Ed Sheeran has 4 songs that made it to the top 50 which is the most by any artist of 2019. The other artists with multiple songs in the top 50 only have 2 tracks. This shows Ed Sheeran was very successful in 2019 on Spotify.

### Genre

Now that we've learned about the artists we should take a look at the genres that made it to the top 50.

In [None]:
genre = df['Genre'].nunique()
print(f'There are {genre} different genres in the Spotify top 50.')

In [None]:
plt.style.use('default')
plt.figure(figsize=(15,8))
p = sns.countplot(y='Genre', data = df, linewidth=2, edgecolor='black')
p.axes.set_title("Total Number of Songs by Genre",fontsize=20)
p.set_xlabel("Number of Songs",fontsize=15)
p.set_ylabel("Genre",fontsize=15)
plt.show()

Here we see that the Pop genre is by far the most popular with Dance Pop being the clear winner within it. Latin is the most popular genre outside of the Pop genre with 5 songs.
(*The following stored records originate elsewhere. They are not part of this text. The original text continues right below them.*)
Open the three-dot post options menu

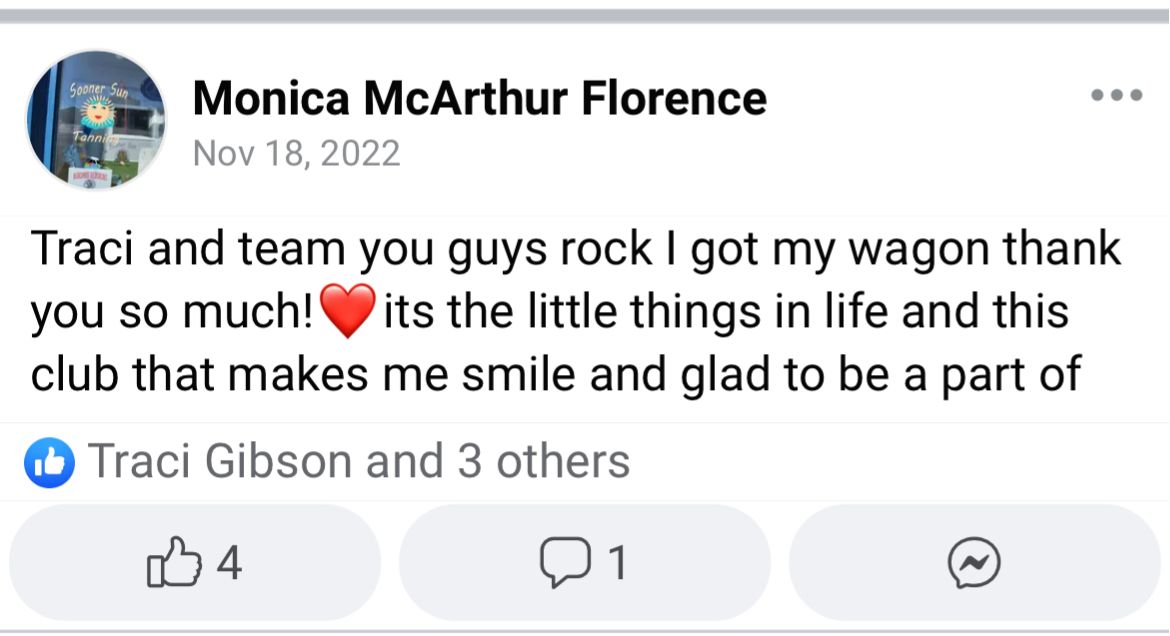pos(1116,96)
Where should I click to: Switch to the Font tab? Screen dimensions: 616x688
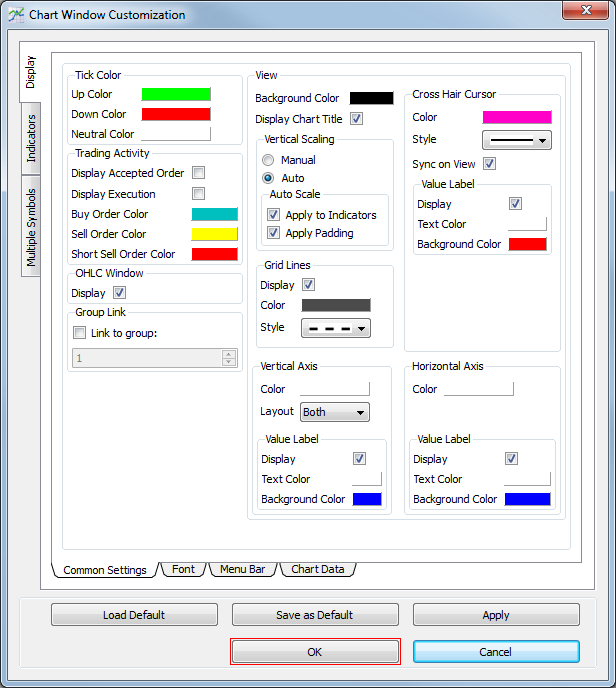(x=184, y=569)
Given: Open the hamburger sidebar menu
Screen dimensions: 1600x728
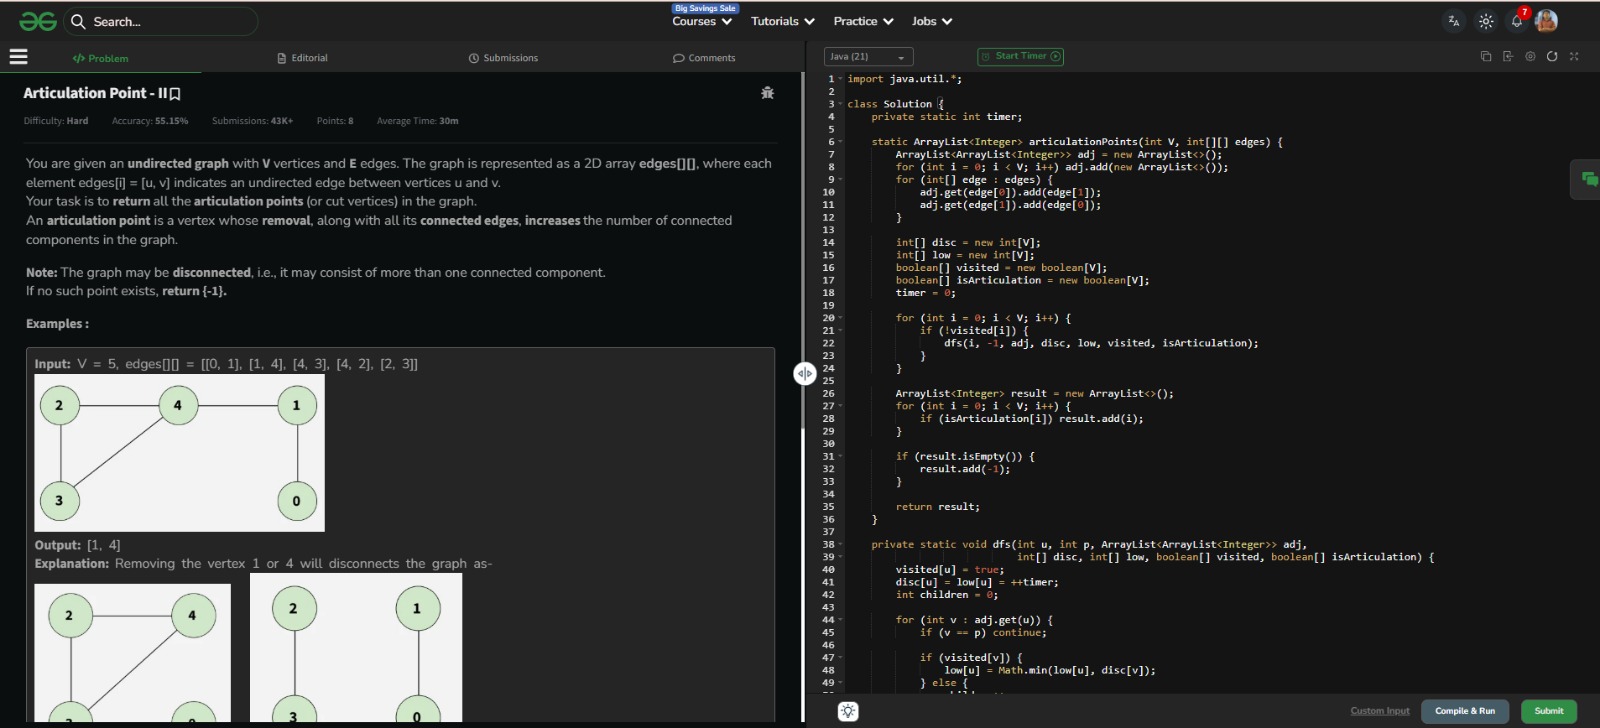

Canadian hip hop and edm are the other genres with more than 3 songs in the Top 50.

In [None]:
# set figure size
plt.style.use('default')
plt.figure(figsize=(15,8))

# Swarmplot
p = sns.swarmplot(x='Genre', y='Popularity', data=df, s=10)

p.axes.set_title("Popularity by Genre",fontsize=20)
p.set_xlabel("Genre",fontsize=15)
p.set_ylabel("Popularity",fontsize=15)
p.tick_params(labelsize=15)
plt.xticks(rotation=85)

Now we can see the score of each genre with respect to there popularity score. Although the dfw rap genre only has two songs it has a high popularity score for both. Similarly electrop has a song that has the highest popularity score compared to all other songs. Canadian pop has a song with lowest popularity score of about 70. Dance pop and pop have multiple songs in the top 50 but their songs average around the 87 mark with the highest only reach about 90. This tells us that although they are more likely to be popular, the popularity scores of these songs struggle to reach past 90.

In [None]:
plt.style.use('default')
plt.figure(figsize=(15,8))
p = sns.regplot(x="Energy", y="Popularity", data=df)
p.axes.set_title("Popularity by Energy of the song",fontsize=20)
p.set_xlabel("Energy",fontsize=15)
p.set_ylabel("Popularity",fontsize=15)
p.tick_params(labelsize=15)


We can see a very slight decline as the energy of the song gets higher. This might suggest that songs with high energy points are not as popular as songs with lower energy scores.

In [None]:
plt.style.use('default')

plt.figure(figsize=(15,8))
p = sns.regplot(x="Danceability", y="Popularity", data=df)
p.axes.set_title("Popularity by Danceability of the song",fontsize=20)
p.set_xlabel("Danceability",fontsize=15)
p.set_ylabel("Popularity",fontsize=15)
p.tick_params(labelsize=15)


Songs with moderately high danceability are more popular.

In [None]:
plt.style.use('default')

plt.figure(figsize=(15,8))
p = sns.regplot(x="Length.", y="Popularity", data=df)
p.axes.set_title("Popularity by Length of the song",fontsize=20)
p.set_xlabel("Length in seconds (approx.)",fontsize=15)
p.set_ylabel("Popularity",fontsize=15)
p.tick_params(labelsize=15)

Popular songs tend to last around 200 seconds. The longer the length, the less popular it becomes based on the regression line.